• _演習課題 1_:
データ行のうち、「Center tree icon」を含む行から「pyautogui.click(x=309, y=284)」を含む行までを、「番号」と「内容」の二列からなるMarkdown表に入れてください。空行は除き、両端の行も含めてください。

■普通科,第15連隊と第50連隊
第14旅団記念式典観閲行進は前回の第15普通科連隊観閲行進に続き第50普通科連隊、そして第14偵察隊の観閲行進へと進みます。
善通寺駐屯地の歴史は1961年の第2教育団善通寺移駐から始まりました。1959年に大久保駐屯地にて創設された第2教育団は信太山第4陸曹教育隊、大久保第107教育大隊、信太山第108教育大隊、大津第109教育大隊、善通寺第110教育大隊、という編成でした。
大久保駐屯地は京都府宇治市、京都市内から地下鉄で一本の大久保です。実はこの大久保駐屯地、困ったときは大久保駐屯地、という程に草創期の自衛隊には重視されていた駐屯地で、一時は中部方面総監部にあたる管区総監部も大久保に置く、という話が合ったほど。
管区総監部を置くという背景には当時京阪神地区の旧軍施設は朝鮮戦争に伴う国連軍施設として最大限活用されており、活用されていないものは大蔵省管理、日本経済は朝鮮特需により戦後不況を脱するかに見えていたものの財政状況は最悪で、とても土地余裕が無い。
宇治市では、しかし大阪中心部には遠すぎるという事で、しかし国連軍接収が解かれた場所はそのまま大蔵省管理となる為、書類上管理が終了する前に実質的に撤収した大阪中心部の適地を自衛隊が先に確保する、という構図で幕僚がジープにて巡回したという逸話も。
大阪第二空港、戦前から残る大阪の小型機用ローカル空港とその周辺の空き地が旧軍により飛行場とされていましたが、朝鮮戦争と共に国連軍が大阪第一空港だけでは必要な空輸能力を満たせず、大阪第二空港を拡張使用していましたがその近くに空き地があるという。
大阪第二空港の近くとはいっても空地は兵庫県側に在るといい、元々旧軍時代には大阪城が陸軍第四師団司令部庁舎として使用された歴史を振り返れば、大阪第二空港は大阪中心部からは遠いものの、神戸大阪に近い利点も。大阪第二空港はまたの名を伊丹空港という。
管区総監部、中部方面総監部と1962年の師団改編により創設された第3師団は、伊丹空港近くの伊丹駐屯地と千僧駐屯地に総監部と司令部を置く事となり今日に至ります。続いて続々入隊する新隊員へ第2教育団が大久保に置かれたのですが、手狭である事は否めない。
第4施設団と、新たに普通科連隊を従来の普通科大隊に戦車中隊までを有する大型編成を改め中隊基幹の小型編成とする際に大久保駐屯地には新編第45普通科連隊も将来的に置かれる事となります、要するに次の部隊が待っているので先にできた部隊は動く必要が、と。

• _提供資料_:

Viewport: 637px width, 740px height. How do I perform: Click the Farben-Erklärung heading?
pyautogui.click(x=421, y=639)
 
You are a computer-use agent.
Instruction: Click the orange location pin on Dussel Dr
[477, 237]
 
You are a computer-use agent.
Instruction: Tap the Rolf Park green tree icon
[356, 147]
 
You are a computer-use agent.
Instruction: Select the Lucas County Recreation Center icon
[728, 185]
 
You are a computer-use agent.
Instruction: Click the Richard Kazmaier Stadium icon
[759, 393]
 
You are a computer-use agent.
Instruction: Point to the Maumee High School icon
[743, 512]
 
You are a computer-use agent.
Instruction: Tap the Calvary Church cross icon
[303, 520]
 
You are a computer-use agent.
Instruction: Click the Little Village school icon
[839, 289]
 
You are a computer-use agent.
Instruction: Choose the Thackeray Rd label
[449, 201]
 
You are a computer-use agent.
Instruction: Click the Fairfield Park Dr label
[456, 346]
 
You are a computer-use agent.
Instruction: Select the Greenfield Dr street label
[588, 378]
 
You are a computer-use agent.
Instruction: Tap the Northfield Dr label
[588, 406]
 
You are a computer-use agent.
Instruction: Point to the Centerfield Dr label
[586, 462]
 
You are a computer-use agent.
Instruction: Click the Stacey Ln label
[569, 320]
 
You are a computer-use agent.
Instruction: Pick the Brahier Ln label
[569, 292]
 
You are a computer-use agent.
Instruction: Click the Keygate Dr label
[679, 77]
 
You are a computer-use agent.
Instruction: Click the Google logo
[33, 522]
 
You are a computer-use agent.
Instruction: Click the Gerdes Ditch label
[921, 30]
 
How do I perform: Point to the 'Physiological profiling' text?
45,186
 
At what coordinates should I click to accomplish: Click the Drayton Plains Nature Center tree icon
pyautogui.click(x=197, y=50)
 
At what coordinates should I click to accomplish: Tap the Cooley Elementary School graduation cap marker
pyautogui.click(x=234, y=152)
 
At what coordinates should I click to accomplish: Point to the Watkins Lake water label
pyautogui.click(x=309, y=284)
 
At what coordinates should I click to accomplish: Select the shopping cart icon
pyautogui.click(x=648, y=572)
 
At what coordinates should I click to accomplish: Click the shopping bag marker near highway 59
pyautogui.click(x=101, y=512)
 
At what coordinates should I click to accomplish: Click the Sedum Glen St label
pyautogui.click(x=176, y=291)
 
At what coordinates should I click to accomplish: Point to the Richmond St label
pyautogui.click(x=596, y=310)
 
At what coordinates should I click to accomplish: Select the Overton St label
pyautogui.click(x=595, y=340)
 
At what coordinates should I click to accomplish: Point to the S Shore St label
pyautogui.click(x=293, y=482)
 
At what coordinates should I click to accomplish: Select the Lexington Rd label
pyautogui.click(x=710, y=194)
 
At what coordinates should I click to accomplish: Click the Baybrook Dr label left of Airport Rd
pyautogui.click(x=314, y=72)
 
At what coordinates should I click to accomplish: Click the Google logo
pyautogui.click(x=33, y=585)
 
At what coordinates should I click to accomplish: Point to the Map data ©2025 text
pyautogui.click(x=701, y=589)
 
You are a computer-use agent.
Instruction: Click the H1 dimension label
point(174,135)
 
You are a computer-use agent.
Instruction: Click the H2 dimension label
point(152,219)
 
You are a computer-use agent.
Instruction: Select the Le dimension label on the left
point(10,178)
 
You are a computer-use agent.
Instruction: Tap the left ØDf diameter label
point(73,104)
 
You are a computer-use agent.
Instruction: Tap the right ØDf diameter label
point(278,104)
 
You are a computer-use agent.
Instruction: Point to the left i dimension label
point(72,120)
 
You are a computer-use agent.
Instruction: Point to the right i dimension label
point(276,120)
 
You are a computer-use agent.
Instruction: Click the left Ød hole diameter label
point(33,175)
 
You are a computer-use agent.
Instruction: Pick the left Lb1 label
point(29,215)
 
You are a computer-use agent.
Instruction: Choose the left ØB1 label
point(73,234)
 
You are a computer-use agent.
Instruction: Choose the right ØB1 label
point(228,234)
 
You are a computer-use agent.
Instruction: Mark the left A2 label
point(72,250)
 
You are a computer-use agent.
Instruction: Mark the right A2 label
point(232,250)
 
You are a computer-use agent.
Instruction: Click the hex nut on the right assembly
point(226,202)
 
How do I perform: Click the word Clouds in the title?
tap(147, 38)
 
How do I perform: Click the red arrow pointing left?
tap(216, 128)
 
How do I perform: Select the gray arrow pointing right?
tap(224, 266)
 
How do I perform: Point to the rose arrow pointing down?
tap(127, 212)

• _演習課題 2_:
上の抜粋のうち「善通寺駐屯地の歴史は」で始まる段落を、主な事実を保ったまま箇条書きに改めてください。

• _課題解答 1_:
| 番号 | 内容 |
|---|---|
| 1 | At what coordinates should I click to accomplish: Click the Drayton Plains Nature Center tree icon |
| 2 | pyautogui.click(x=197, y=50) |
| 3 | At what coordinates should I click to accomplish: Tap the Cooley Elementary School graduation cap marker |
| 4 | pyautogui.click(x=234, y=152) |
| 5 | At what coordinates should I click to accomplish: Point to the Watkins Lake water label |
| 6 | pyautogui.click(x=309, y=284) |

• _課題解答 2_:
- 善通寺駐屯地の歴史は、1961年の第2教育団の善通寺移駐から始まった。
- 第2教育団は1959年に大久保駐屯地で創設された。
- 編成は、信太山第4陸曹教育隊、大久保第107教育大隊、信太山第108教育大隊、大津第109教育大隊、善通寺第110教育大隊であった。